As we confront massive levels of forced displacement in all regions of the world, the international community this week passed an important milestone in its work to improve the global response to refugees.
The formal consultations on a new global compact on refugees concluded in Geneva with strong and broad support for the final draft. The final version will be included in my annual report to the General Assembly, which will consider it later in the year.
Throughout the consultation process over the last 18 months, I have been heartened and encouraged by the constructive engagement of 193 UN Member States and many other stakeholders – from civil society, refugees, and international organizations – in this joint effort to forge a robust and more equitable global response to refugees.
There are more than 24 million refugees in the world today, with the vast majority hosted in low and middle-income countries close to the countries wracked by conflicts from which they fled. The burdens are often borne by countries least resourced to shoulder them. The compact aims to share this responsibility more equitably.

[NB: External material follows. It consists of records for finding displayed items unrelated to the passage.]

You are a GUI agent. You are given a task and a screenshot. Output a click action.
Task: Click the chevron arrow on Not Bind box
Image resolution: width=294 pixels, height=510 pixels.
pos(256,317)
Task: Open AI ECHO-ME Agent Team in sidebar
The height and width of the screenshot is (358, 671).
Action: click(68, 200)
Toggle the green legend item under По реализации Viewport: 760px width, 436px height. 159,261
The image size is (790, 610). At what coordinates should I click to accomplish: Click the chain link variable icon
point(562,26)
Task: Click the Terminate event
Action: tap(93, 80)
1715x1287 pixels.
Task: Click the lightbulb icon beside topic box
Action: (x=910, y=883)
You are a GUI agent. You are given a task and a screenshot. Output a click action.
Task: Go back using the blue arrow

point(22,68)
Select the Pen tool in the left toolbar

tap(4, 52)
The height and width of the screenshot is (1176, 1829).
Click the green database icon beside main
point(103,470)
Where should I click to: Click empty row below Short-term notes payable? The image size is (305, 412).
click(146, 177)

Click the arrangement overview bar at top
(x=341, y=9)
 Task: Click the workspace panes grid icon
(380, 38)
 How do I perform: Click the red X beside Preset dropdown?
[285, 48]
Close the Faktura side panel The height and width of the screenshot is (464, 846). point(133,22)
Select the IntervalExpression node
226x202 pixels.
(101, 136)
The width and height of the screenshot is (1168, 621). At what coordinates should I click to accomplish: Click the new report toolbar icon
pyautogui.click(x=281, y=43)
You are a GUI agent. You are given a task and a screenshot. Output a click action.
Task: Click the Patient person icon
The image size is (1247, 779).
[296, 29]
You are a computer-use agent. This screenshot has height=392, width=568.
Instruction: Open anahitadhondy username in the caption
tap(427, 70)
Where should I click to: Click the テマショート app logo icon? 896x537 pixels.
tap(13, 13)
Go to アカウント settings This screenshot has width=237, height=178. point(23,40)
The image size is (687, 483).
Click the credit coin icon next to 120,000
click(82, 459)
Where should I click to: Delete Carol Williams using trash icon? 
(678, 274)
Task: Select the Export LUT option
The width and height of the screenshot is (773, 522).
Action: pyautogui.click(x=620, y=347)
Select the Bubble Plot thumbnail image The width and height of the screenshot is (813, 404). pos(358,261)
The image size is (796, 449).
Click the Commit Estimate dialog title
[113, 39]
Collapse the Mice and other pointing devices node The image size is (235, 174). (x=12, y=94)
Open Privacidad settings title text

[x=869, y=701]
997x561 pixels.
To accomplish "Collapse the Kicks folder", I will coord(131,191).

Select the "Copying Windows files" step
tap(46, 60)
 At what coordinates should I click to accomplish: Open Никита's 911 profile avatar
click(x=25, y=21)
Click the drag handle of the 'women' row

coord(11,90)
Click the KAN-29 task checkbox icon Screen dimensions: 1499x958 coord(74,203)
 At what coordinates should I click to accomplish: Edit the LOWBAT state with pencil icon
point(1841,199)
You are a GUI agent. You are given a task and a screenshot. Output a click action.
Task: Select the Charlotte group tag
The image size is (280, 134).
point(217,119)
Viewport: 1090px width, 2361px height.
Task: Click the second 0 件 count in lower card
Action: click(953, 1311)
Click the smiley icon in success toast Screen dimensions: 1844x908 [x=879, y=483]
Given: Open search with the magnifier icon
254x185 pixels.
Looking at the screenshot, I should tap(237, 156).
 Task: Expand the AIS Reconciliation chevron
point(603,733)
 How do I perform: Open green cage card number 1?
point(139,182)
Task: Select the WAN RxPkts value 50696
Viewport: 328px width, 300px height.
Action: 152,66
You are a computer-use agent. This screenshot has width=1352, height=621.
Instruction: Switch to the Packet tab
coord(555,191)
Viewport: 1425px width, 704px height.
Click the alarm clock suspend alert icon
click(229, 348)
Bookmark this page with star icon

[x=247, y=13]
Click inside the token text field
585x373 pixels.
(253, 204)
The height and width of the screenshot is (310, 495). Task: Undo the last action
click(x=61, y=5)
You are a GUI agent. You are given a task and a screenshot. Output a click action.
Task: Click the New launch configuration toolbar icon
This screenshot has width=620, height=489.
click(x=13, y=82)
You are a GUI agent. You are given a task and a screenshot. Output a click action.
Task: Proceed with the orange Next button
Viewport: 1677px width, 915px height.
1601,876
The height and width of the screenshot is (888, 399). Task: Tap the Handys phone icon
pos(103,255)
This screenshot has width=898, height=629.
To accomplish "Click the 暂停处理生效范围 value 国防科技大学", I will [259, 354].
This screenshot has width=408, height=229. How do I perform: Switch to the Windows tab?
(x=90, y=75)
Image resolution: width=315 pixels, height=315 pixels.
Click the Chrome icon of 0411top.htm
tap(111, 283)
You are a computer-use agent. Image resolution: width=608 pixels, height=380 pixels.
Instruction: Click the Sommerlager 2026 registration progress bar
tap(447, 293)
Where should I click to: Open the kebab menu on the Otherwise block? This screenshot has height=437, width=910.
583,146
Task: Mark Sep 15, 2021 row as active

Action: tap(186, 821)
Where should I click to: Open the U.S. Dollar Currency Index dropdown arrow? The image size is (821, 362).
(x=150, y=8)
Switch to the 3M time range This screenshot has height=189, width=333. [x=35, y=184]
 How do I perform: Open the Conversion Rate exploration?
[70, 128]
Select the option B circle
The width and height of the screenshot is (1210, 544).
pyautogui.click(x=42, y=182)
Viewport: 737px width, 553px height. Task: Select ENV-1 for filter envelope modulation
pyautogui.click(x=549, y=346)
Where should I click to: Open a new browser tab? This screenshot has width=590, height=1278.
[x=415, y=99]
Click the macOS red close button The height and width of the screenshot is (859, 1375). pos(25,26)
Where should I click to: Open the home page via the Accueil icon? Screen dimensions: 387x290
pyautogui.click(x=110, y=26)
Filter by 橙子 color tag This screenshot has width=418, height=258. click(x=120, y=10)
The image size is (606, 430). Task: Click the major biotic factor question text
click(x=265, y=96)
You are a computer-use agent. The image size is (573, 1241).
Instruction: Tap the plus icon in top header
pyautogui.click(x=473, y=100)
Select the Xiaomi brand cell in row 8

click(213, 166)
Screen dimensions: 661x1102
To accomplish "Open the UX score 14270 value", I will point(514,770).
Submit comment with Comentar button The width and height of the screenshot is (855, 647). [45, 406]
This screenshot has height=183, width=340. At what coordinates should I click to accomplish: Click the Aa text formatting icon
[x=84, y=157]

Once adopted, the compact will strengthen the international response to large refugee situations in concrete ways, broadening the base of support for refugees and the communities hosting them.
I was asked by the UN General Assembly to propose a global compact on refugees, based on the Comprehensive Refugee Response Framework set out in the historic New York Declaration for Refugees and Migrants of September 2016. That new framework is already being applied in 14 countries, yielding significant results, as well as building on good practices from different large refugee-hosting countries.
The compact, while not legally binding, will represent the ambition of the international community to transform the response to refugee situations globally, with a blueprint for action to ensure refugees and the communities hosting them can count on timely and robust support.